Below are some records. Return exactly the lines from the one containing "Download HarmonyOS 6.0.2(22) image" through the one containing "Collapse the Pay", both included, and only those.

============================================================

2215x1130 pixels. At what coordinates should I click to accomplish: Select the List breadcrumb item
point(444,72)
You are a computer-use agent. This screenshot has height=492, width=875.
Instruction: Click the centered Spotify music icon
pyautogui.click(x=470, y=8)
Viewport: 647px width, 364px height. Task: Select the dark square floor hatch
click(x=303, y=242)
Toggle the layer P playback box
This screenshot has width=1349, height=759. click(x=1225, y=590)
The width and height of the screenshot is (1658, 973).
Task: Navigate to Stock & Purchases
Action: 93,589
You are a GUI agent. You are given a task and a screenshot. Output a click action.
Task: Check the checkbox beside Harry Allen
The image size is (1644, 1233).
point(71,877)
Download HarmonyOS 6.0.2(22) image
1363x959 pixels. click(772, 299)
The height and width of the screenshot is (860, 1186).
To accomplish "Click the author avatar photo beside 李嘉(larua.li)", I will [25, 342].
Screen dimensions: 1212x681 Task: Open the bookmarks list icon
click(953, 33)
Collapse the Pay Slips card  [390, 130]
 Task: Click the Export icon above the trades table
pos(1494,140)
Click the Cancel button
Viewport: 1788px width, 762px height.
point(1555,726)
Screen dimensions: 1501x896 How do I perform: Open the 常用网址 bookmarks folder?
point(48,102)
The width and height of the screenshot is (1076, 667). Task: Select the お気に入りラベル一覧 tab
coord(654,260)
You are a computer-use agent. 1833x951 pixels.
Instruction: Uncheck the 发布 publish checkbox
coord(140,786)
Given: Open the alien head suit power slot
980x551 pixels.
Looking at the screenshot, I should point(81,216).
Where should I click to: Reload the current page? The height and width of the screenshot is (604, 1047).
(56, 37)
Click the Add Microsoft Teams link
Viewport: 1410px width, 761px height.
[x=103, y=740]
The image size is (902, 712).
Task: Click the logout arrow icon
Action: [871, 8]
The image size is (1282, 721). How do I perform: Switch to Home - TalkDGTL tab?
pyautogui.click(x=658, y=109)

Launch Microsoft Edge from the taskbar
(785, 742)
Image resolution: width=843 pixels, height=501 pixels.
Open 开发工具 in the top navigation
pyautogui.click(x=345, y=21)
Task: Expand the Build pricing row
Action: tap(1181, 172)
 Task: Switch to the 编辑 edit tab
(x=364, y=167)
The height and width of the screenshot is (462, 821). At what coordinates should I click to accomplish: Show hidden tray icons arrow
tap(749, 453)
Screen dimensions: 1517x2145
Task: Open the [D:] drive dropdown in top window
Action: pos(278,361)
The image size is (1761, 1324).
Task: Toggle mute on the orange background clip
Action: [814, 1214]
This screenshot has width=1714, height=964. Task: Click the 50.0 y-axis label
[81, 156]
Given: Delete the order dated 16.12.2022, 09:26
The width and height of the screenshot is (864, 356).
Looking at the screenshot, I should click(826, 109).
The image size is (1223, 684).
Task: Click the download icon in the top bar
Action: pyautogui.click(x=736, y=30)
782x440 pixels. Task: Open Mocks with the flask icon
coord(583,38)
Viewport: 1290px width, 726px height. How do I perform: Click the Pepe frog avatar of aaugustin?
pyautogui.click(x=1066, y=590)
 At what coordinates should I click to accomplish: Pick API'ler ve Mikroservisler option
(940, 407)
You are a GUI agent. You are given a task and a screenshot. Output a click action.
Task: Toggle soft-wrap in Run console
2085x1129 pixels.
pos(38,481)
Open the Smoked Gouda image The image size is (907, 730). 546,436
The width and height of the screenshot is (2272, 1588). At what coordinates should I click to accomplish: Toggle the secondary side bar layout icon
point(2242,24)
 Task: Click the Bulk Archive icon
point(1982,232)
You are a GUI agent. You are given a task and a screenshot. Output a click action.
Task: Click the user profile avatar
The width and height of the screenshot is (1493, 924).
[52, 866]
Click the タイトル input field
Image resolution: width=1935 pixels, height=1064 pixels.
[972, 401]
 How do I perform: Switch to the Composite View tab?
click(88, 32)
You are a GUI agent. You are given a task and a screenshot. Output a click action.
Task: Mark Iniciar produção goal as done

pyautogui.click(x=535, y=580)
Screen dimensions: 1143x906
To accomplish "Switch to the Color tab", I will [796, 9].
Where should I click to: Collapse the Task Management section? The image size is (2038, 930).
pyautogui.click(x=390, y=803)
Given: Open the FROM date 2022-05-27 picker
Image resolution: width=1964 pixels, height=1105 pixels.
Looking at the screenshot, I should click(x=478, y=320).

============================================================

Output for this task —
Download HarmonyOS 6.0.2(22) image
1363x959 pixels. click(772, 299)
The height and width of the screenshot is (860, 1186).
To accomplish "Click the author avatar photo beside 李嘉(larua.li)", I will [25, 342].
Screen dimensions: 1212x681 Task: Open the bookmarks list icon
click(953, 33)
Collapse the Pay Slips card  [390, 130]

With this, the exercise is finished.